Cindy’s Story: Choosing Courage Every Day

Cindy’s journey with a rare disorder began when she was just three years old. A sudden loss of consciousness leading to a fall off from the swing led her family to seek answers, and after a series of tests, she was diagnosed with Morquio Syndrome (MPS IV) — a rare genetic condition that affects bone development, mobility, and physical strength.

Growing up, Cindy was cheerful and determined, often adapting to challenges with quiet resilience. Yet, as the years went by, she began to notice subtle changes — the moments when she couldn’t keep up with friends at school or needed more help with daily tasks. These transitions, though gradual, were difficult to accept.

Today, at 23, Cindy requires greater physical support, relying on her mother for daily activities like showering, dressing, and getting ready for work. Despite these challenges, her optimism shines through. Cindy works remotely, remains active in her community, and continues to inspire those around her with her unwavering spirit.

“It’s not easy,” she shares softly, “but I’ve learned that strength isn’t about doing everything on your own — it’s about accepting help, believing in yourself, and finding peace in the small things.”

Her mother has been her greatest source of strength, always present with patience and love.
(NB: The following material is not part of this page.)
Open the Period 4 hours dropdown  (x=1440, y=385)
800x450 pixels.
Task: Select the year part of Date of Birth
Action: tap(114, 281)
Together, they’ve built a rhythm of care grounded in mutual trust and faith. Cindy also finds comfort in the RDSS community — a place where she feels seen, understood, and supported. Attending Carry Hope 2025 Forum reminded her that she is never alone and that others are walking similar journeys with hope and courage.

Cindy’s message to families and the public is a powerful one:
💜 Disability is not the end of the world.
💜 The only limits are the ones we set.
💜 Real inclusion begins with open hearts.

Her story is a beautiful reminder that courage comes in many forms — sometimes it’s found not in grand gestures, but in the quiet strength to keep going, one hopeful day at a time.